Dans plusieurs villes afghanes, des files d’attente interminables se forment devant les centres d’enregistrement des candidatures pour des postes au Qatar. Depuis l’annonce d’un accord entre les autorités talibanes et Doha portant sur 3 100 emplois, l’affluence ne faiblit pas. Les postes proposés vont de chauffeur de bus à technicien automobile, en passant par des métiers de l’hôtellerie ou de la maintenance.

À Kaboul, plus de 8 500 dossiers ont déjà été déposés en quelques jours, selon les chiffres officiels. Dans la province de Hérat, à l’ouest du pays, près de 2 000 hommes patientent avec leurs documents en main, espérant décrocher l’un de ces contrats.
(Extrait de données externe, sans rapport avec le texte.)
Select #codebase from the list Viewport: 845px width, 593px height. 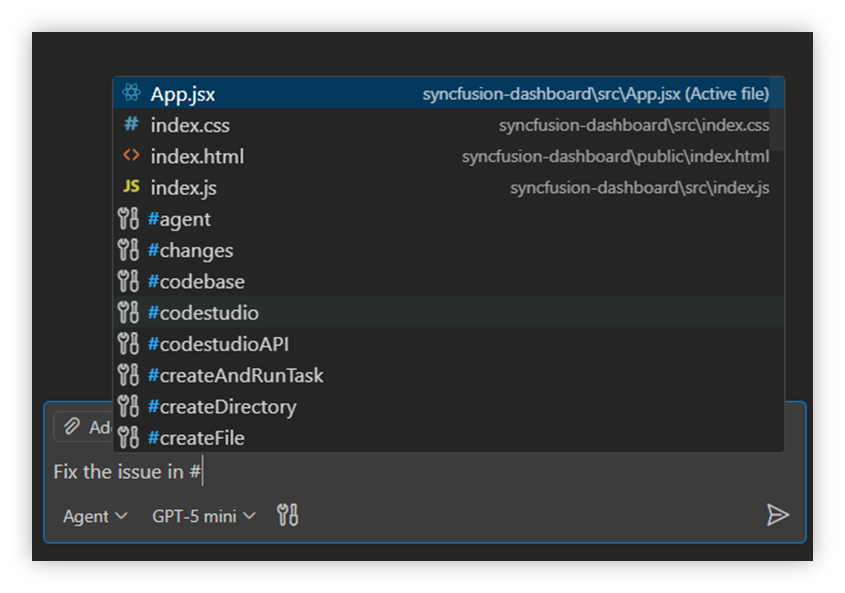[x=196, y=282]
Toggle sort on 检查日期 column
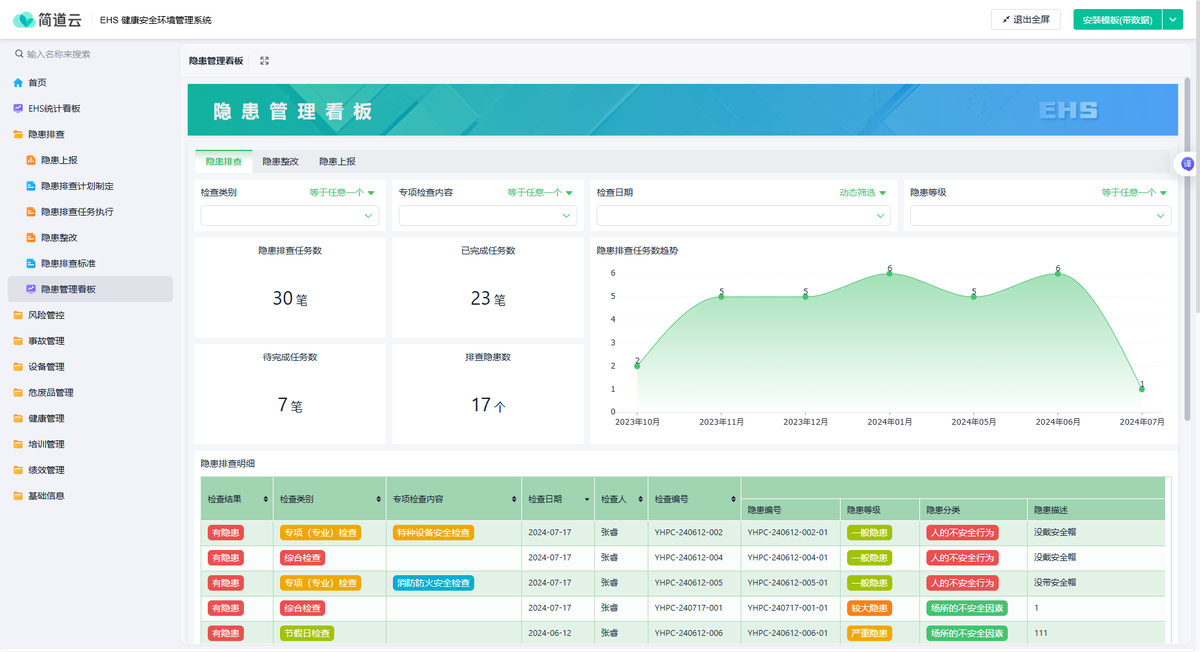1200x652 pixels. [585, 499]
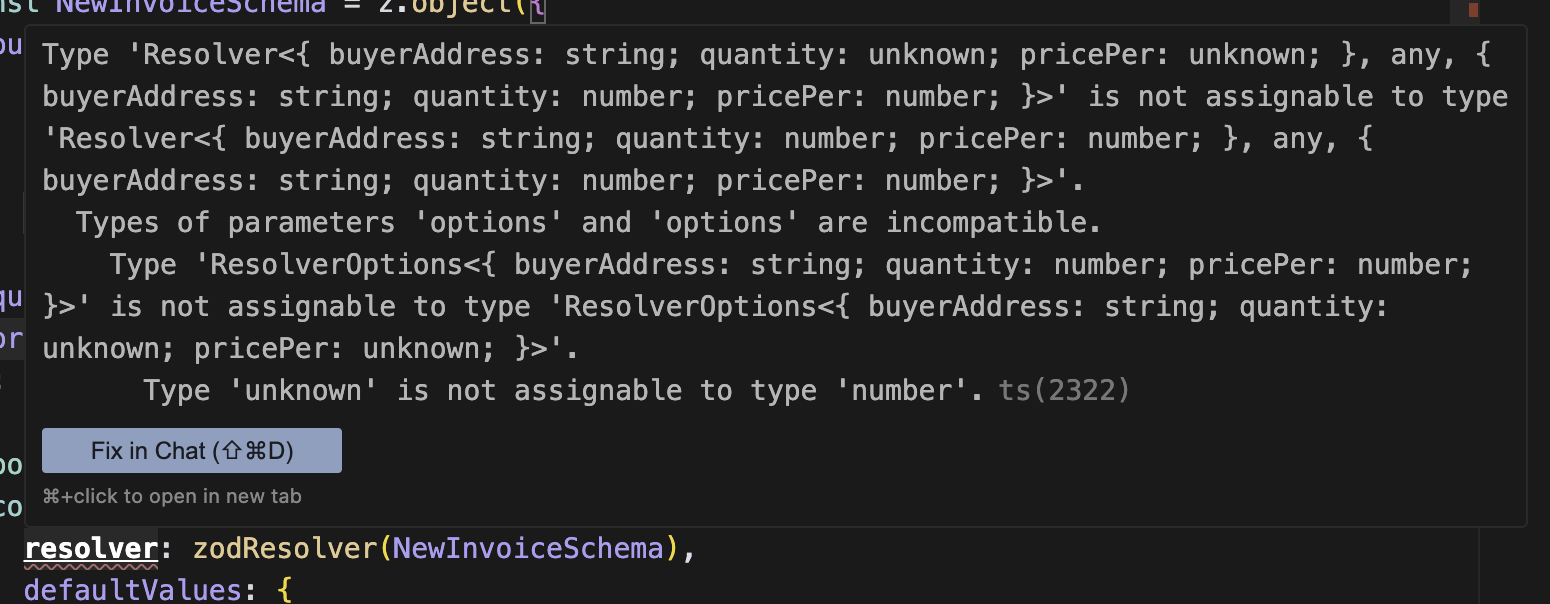Screen dimensions: 1550x604
Task: Click the 'object' method on the top line
Action: pos(462,6)
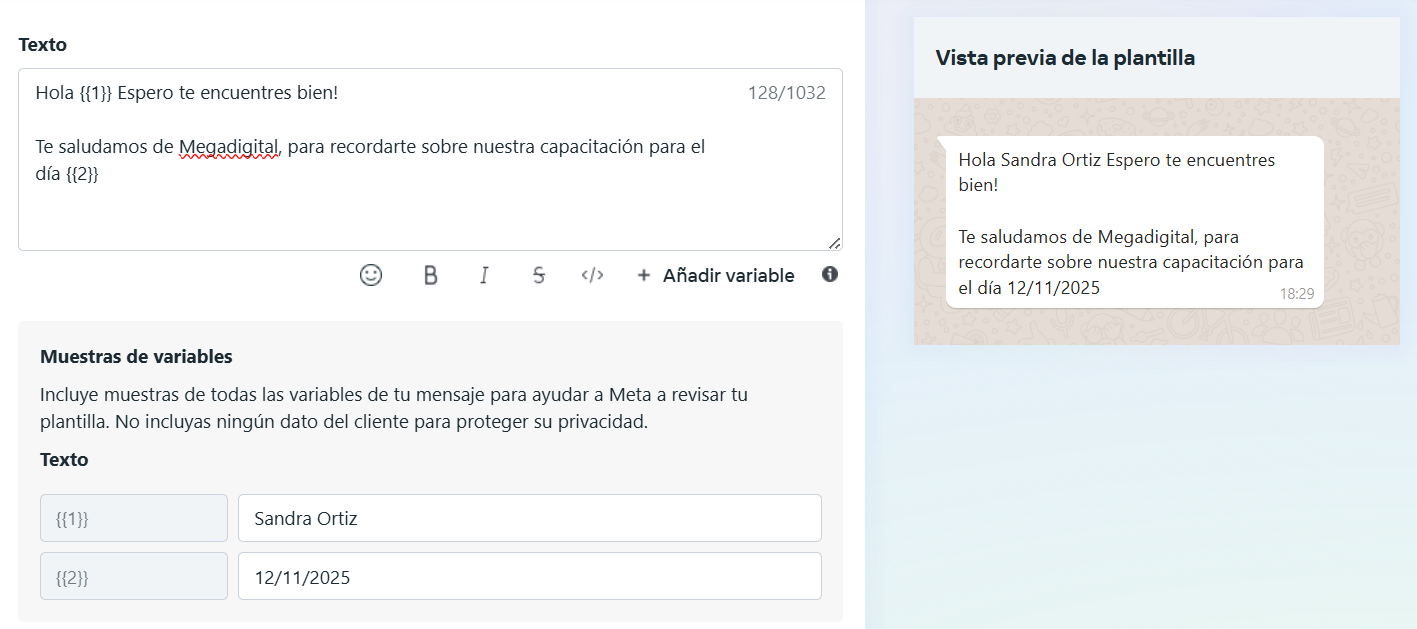Select the {{2}} variable label box
Screen dimensions: 1417x629
click(134, 576)
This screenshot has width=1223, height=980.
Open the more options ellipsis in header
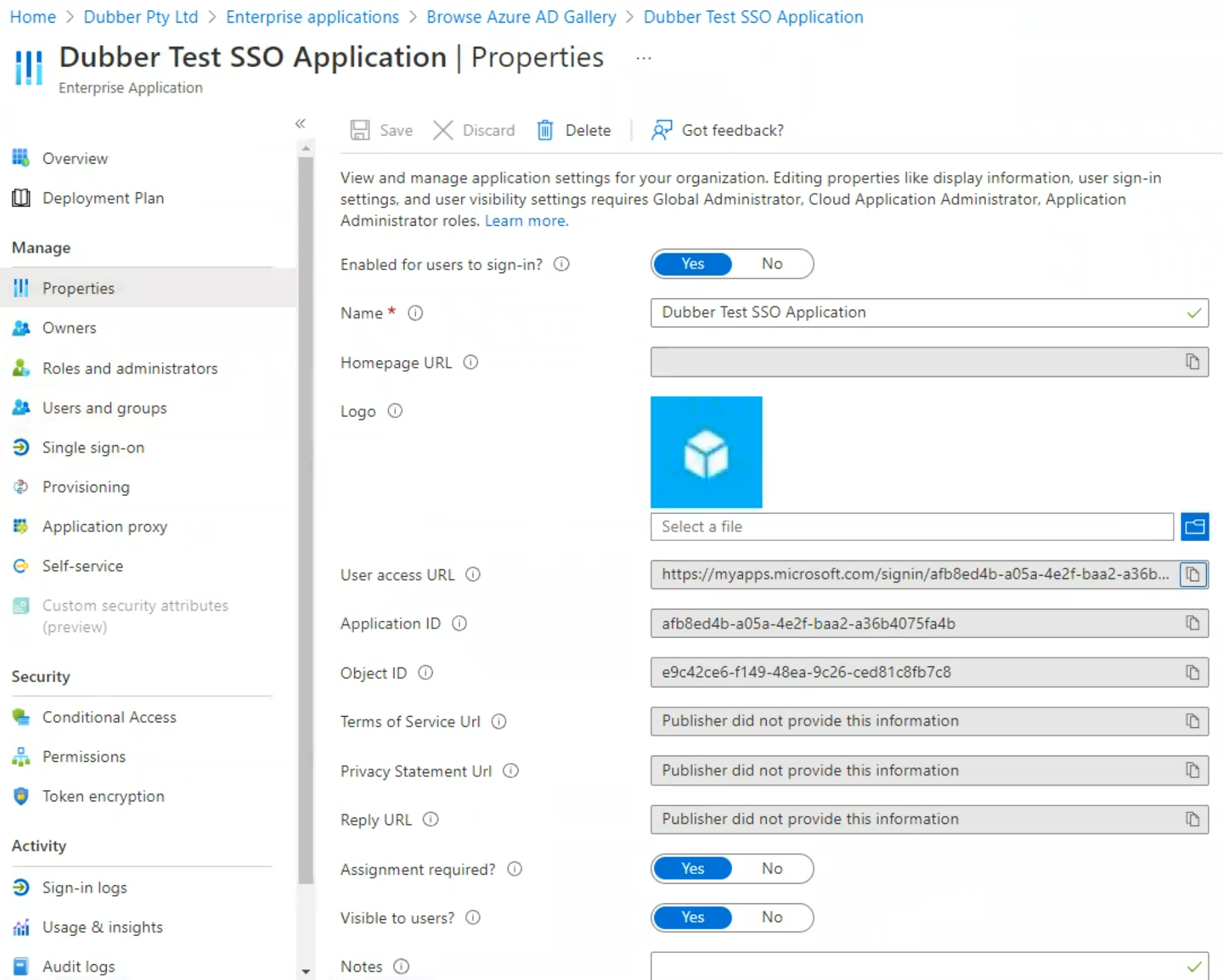(x=644, y=58)
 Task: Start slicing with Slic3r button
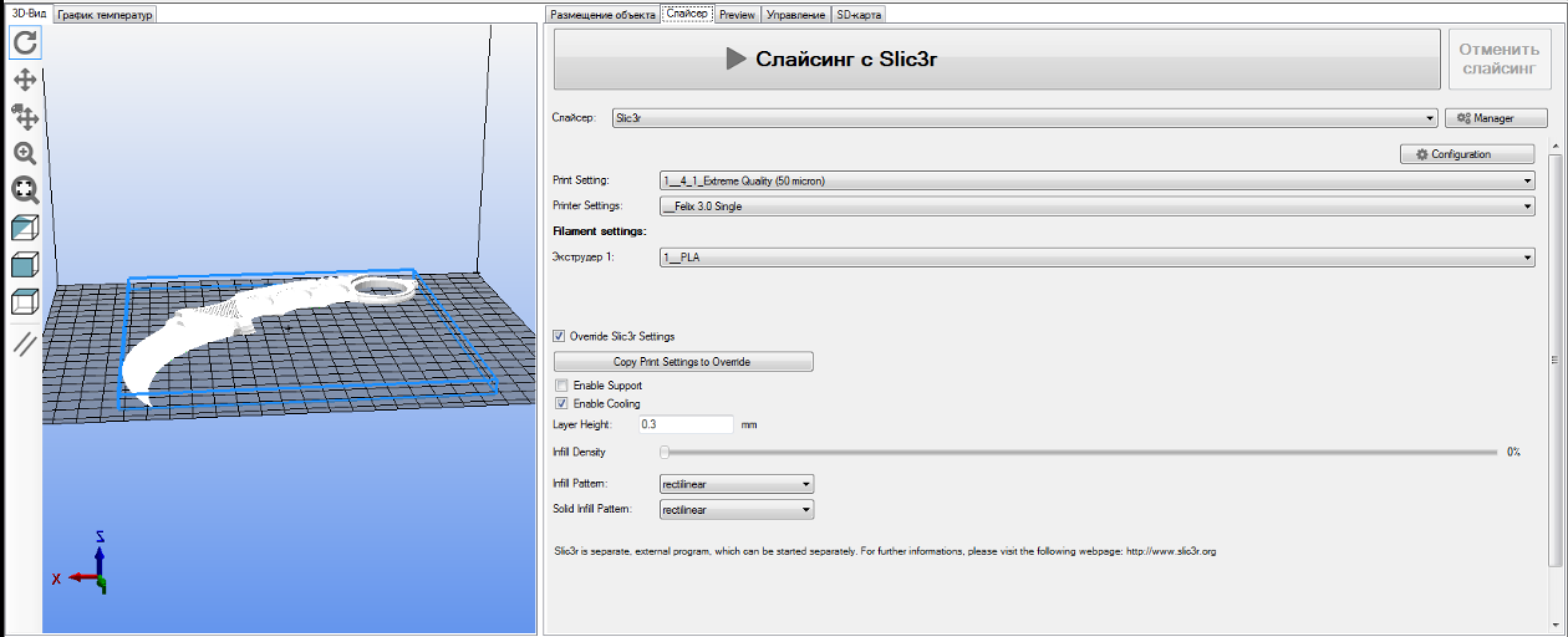point(996,60)
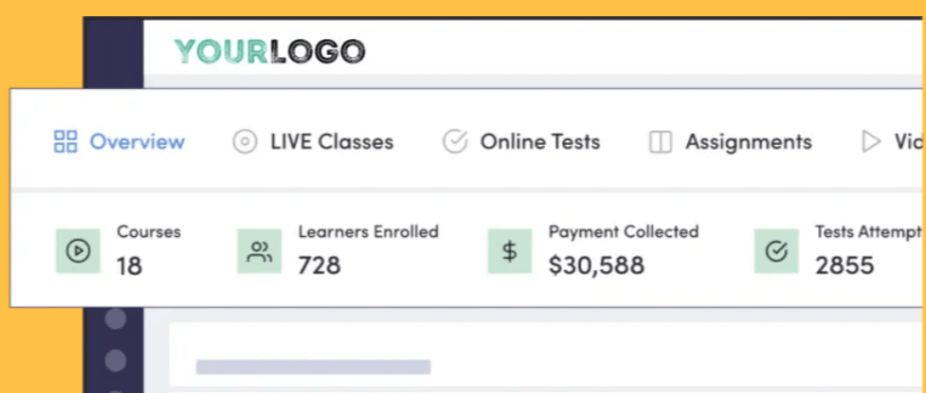This screenshot has height=393, width=926.
Task: Click the upper sidebar circle item
Action: click(115, 319)
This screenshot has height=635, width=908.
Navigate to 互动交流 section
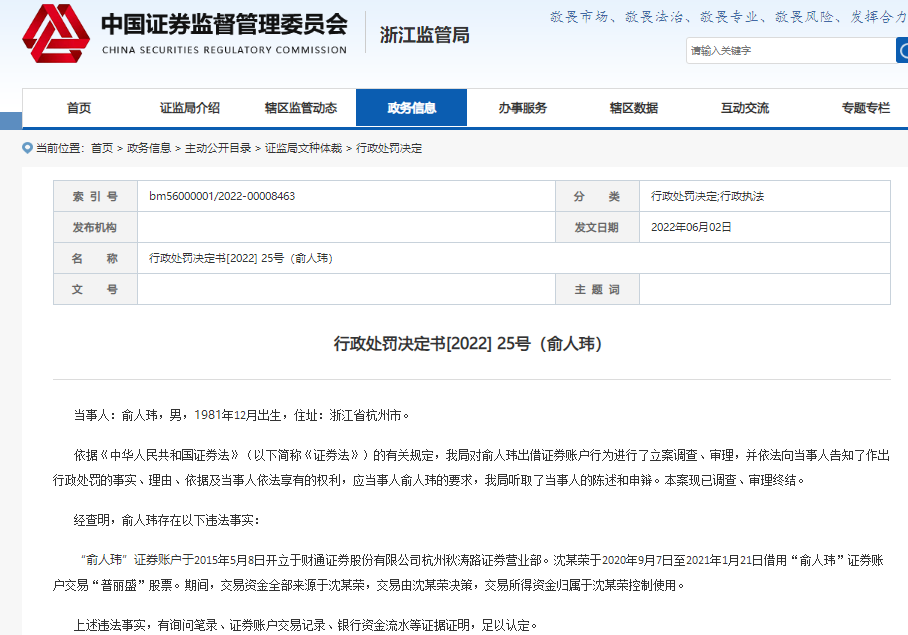pyautogui.click(x=744, y=108)
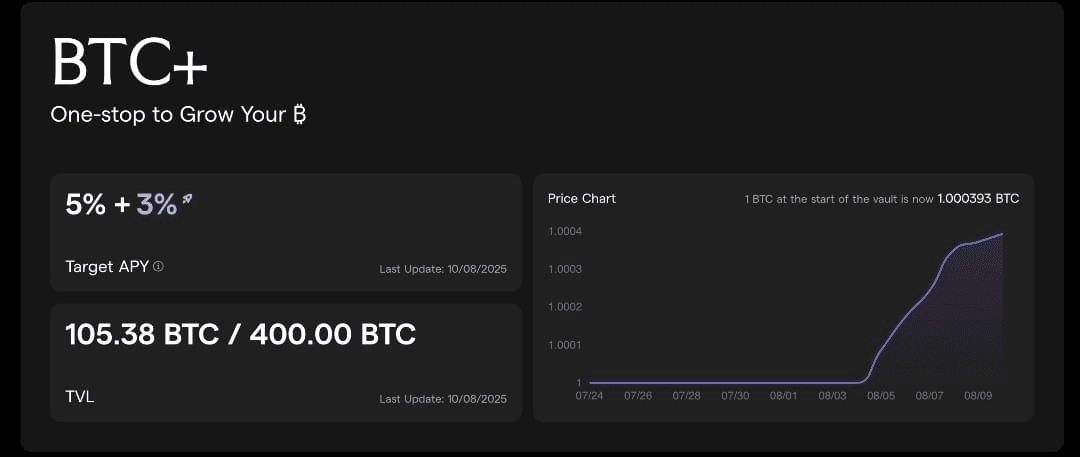1080x457 pixels.
Task: Click the end point of the price line
Action: pyautogui.click(x=1002, y=234)
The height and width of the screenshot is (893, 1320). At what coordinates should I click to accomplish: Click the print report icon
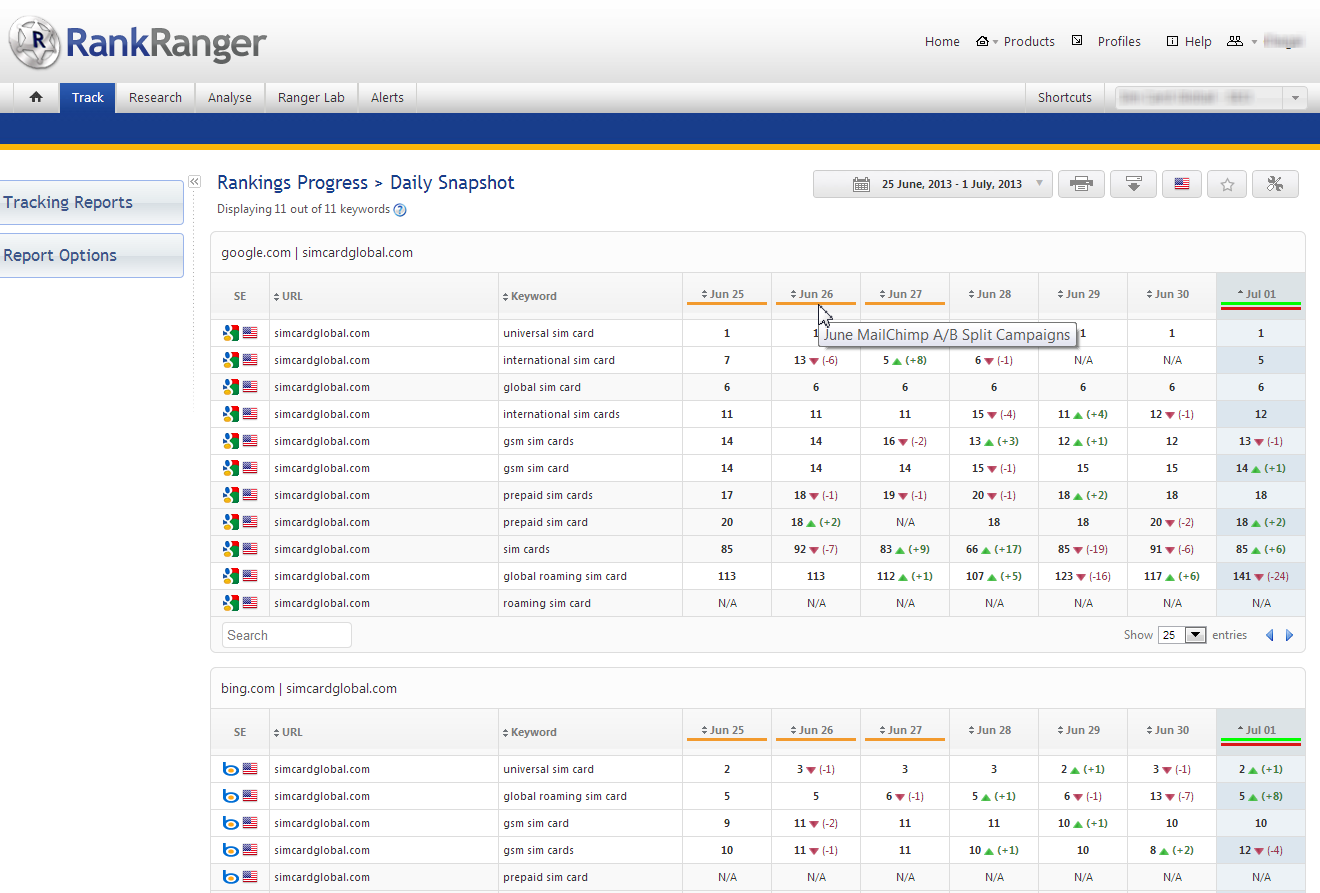tap(1081, 184)
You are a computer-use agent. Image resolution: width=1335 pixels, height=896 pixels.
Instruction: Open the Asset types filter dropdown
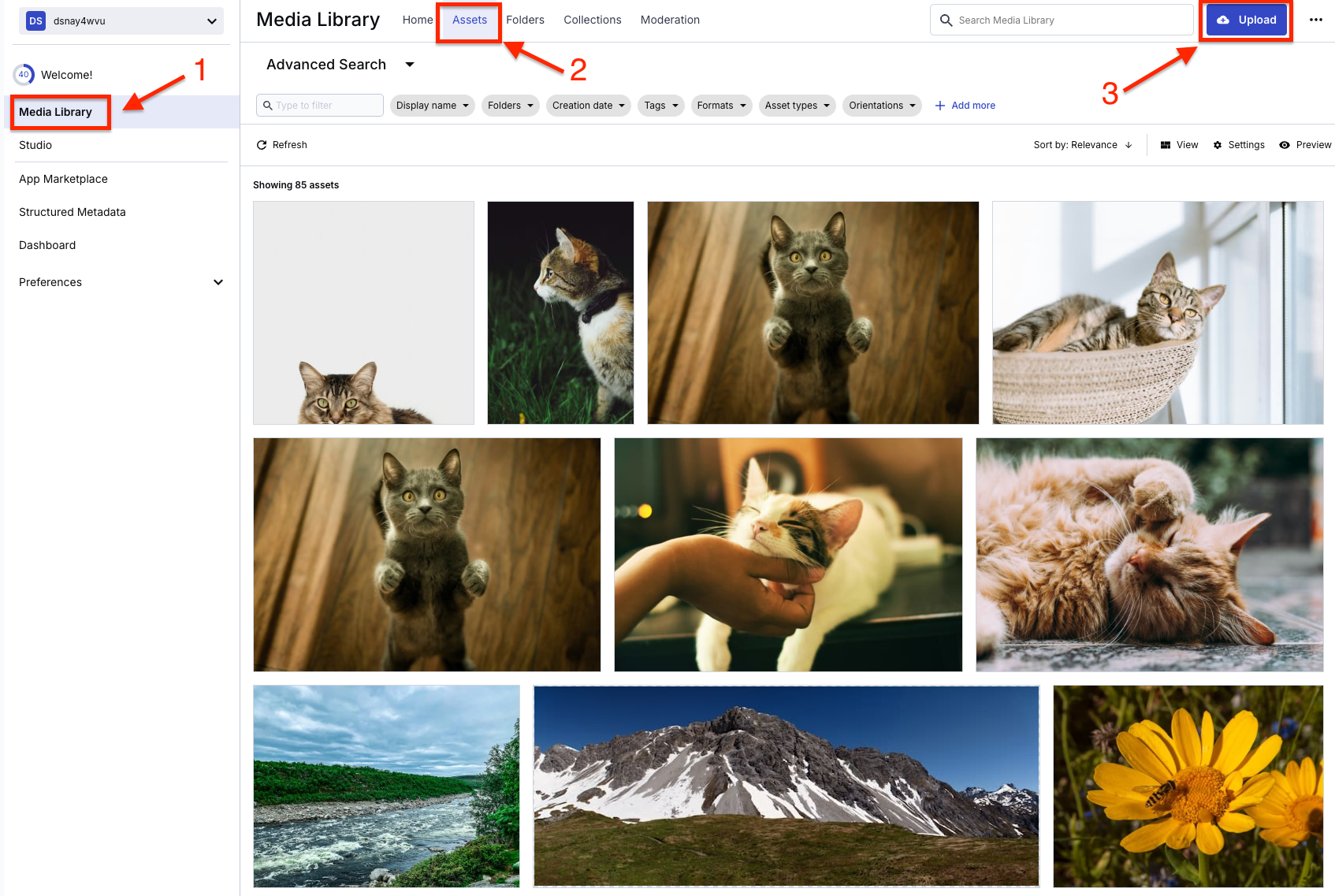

Les candidats doivent fournir un passeport, une pièce d’identité et des attestations d’expérience professionnelle. Pour beaucoup, cette opportunité représente une bouée de sauvetage dans un contexte économique désastreux.

L’Afghanistan, où près de la moitié de la population vit sous le seuil de pauvreté, affiche un taux de chômage supérieur à 13 %, avec un impact particulièrement fort sur les jeunes. Les autorités talibanes présentent cet accord comme une avancée, tandis que des discussions seraient en cours avec d’autres pays, dont l’Arabie saoudite et la Turquie, pour élargir les possibilités d’emploi à l’étranger.

Certains candidats, comme Mohammed Hanif, venu de la province de Badghis, expriment leur gratitude envers les pays qui leur offrent cette perspective. D’autres, comme Nour Mohammed, évoquent la détérioration des conditions de vie des Afghans en Iran et au Pakistan, poussant nombre d’entre eux à rentrer au pays. Près de deux millions de personnes ont été contraintes de revenir depuis le début de l’année, aggravant encore les difficultés économiques locales.

Si l’espoir domine parmi les postulants, les conditions de travail au Qatar restent floues. L’émirat, où les travailleurs étrangers représentent 90 % de la population active, a été critiqué par le passé pour ses pratiques en matière de droits humains. Bien que des réformes aient été mises en œuvre, notamment la suppression du système de parrainage « kafala », les interrogations persistent sur les salaires et les conditions de logement.

Malgré ces incertitudes, des hommes comme Mohammed Qassam, diplômé en éducation mais sans emploi depuis des années, n’ont guère le choix. « Ici, je devrais me contenter d’une petite échoppe », confie-t-il. Pour lui, comme pour des milliers d’autres, le Qatar représente peut-être la seule issue.